Empty or Optional Arrays

I’ve briefly mentioned Swift’s requirement that non-optional variables have a non-nil value in a previous post. I wanted to briefly share what I find to be a best practice: don’t use optional arrays.

So, what is the big difference between these the following declarations?

var heroes: [String] = []
var villains: [String]? = nil

 
What happens when we try to append?

// "Ned Stark" is added to our list of heroes
// exactly what we wanted
heroes.append("Ned Stark")

// nothing happens; the variable is nil
// it is like this line doesn't exist
villains?.append("Petyr Baelish")

 
So, how do we make it so we can add villains?

// add a nil check and create the array if it is nil
if villains == nil {
    villains = []
}

// now we can add a villain
villains?.append("Gregor Clegane")

 
This is just one example of many that requires checking for nil when an optional is in play. In most cases, however, being able to assume that our array is never nil can reduce the amount of checking that we have to perform. This makes our code cleaner and more robust.

What about a function that returns an empty array versus an optional array?

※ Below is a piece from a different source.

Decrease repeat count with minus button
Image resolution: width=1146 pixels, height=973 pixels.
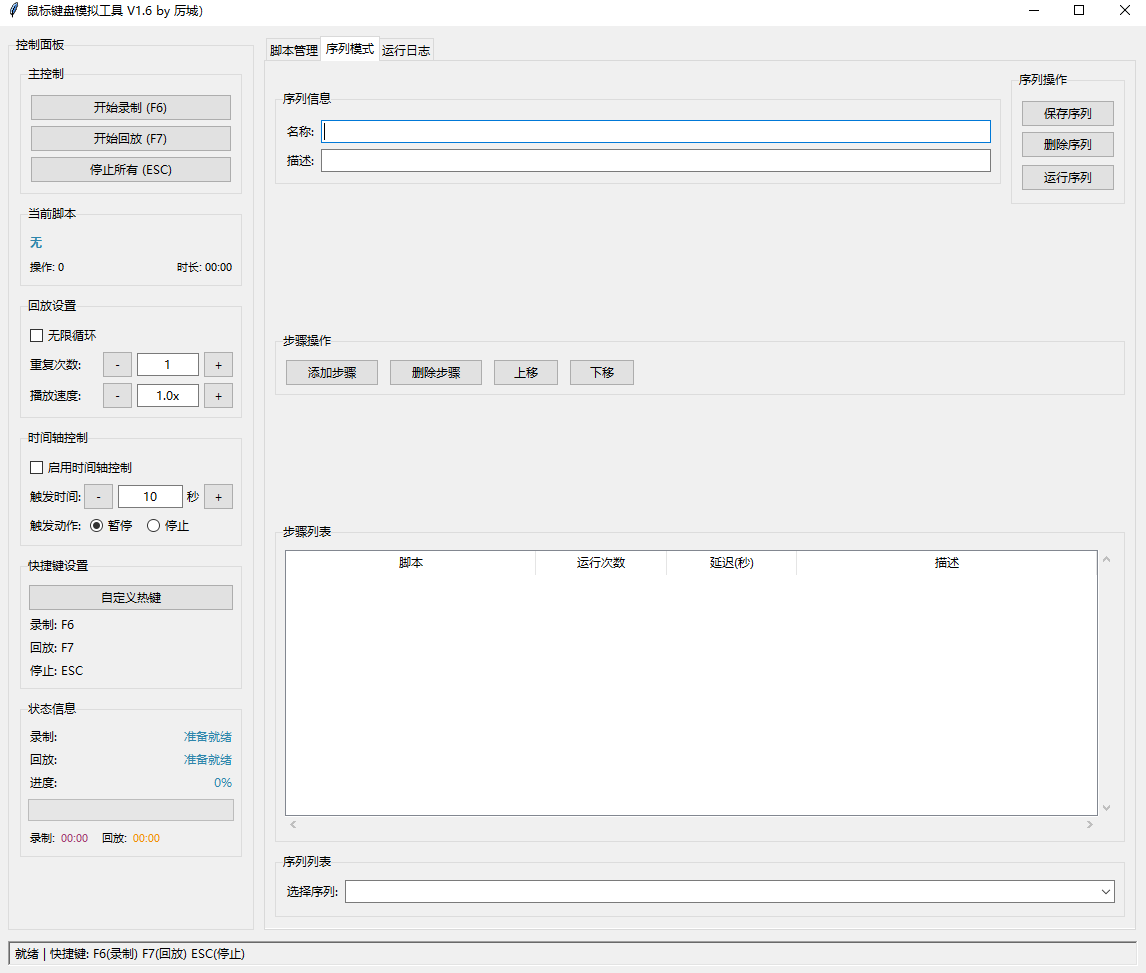pyautogui.click(x=117, y=365)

func getVillains() -> [String]? {
    return ["Cersei Lannister", "The Others"]
}

// Unwrapping an array works fine
for villain: String in getVillains()! {
    println(villain)
}

// What if we return nil?
func getVillains() -> [String]? {
    return nil //["Cersei Lannister", "The Others"]
}

// Unwrapping a nil will cause a crash
for villain: String in getVillains()! {
    println(villain)
}

// The correct way to handle the optional array is
// to add a check. This, of course, increases 
// complexity and decreases readability
if let checkedVillains = getVillains() {
    for villain: String in checkedVillains {
        println(villain)
    }
}

 
How would this look if we used an empty array instead?

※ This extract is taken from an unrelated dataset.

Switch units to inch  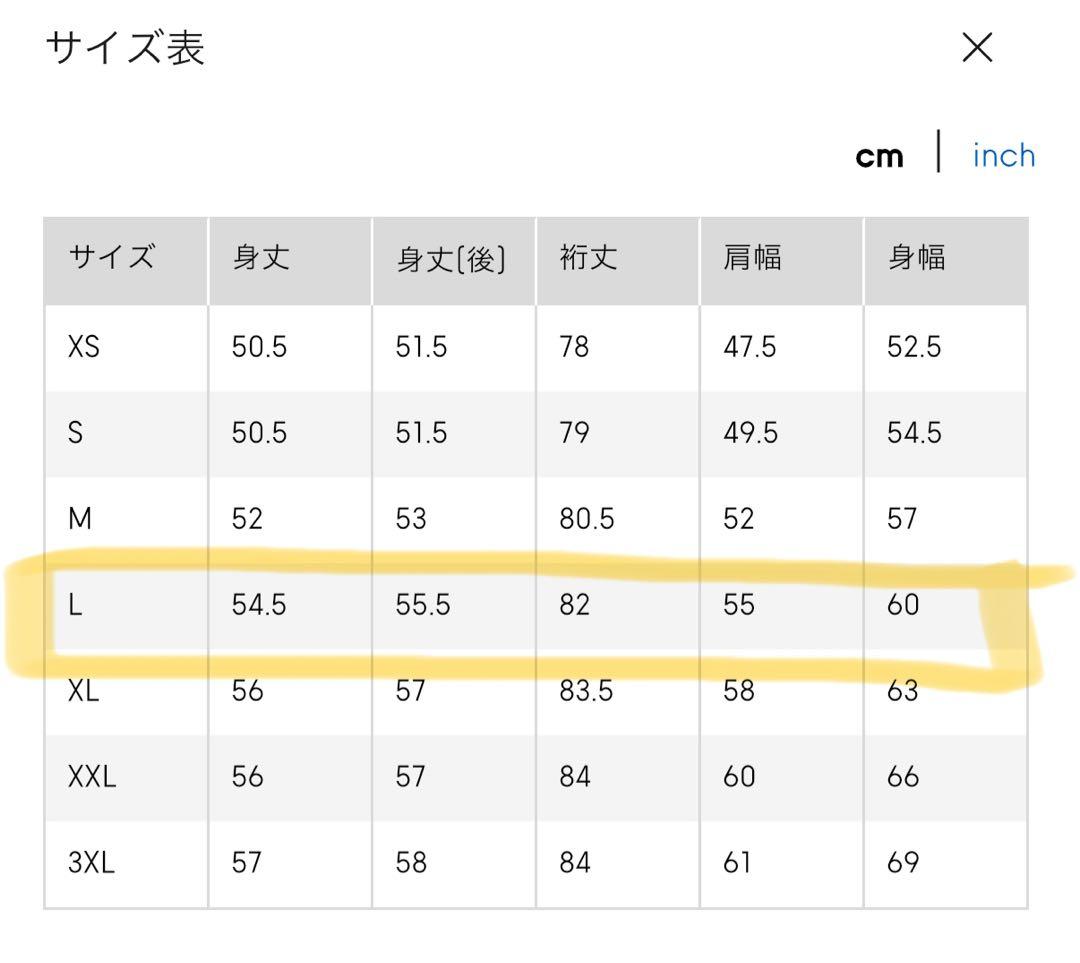point(1003,156)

func getHeroes() -> [String] {
    return ["Tyrion Lannister", "Jon Snow"]
}

// works fine if the array has contents
for hero: String in getHeroes() {
    println(hero)
}

func getHeroes() -> [String] {
    return []//["Tyrion Lannister", "Jon Snow"]
}

// no problems or extra checks required 
// for empty array
for hero: String in getHeroes() {
    println(hero)
}

 
There may be cases where you need to distinguish between a nil and an empty array, requiring the use of an optional. Most of the time, I have found that it just adds extra work.

  • Greg Walker

    I argued at a previous job that methods that returned lists or dictionaries should never return null. An empty last tells me more than null does (i.e., that explicitly nothing was returned rather than some kind of implied error state).

    I like Swift’s optionals, even if they are cumbersome at times, but I agree they shouldn’t generally be used for arrays.

  • Victor Santos

    Please edit:

    // add a nil check and create the array if it is nil

    if villains != nil { //<—– you should check whether is nil so (if villains == nil) { villains = [] }
    villains = []
    }

    // now we can add a villain

    villains?.append("Gregor Clegane")

    • You’re absolutely correct. Thanks for pointing this out!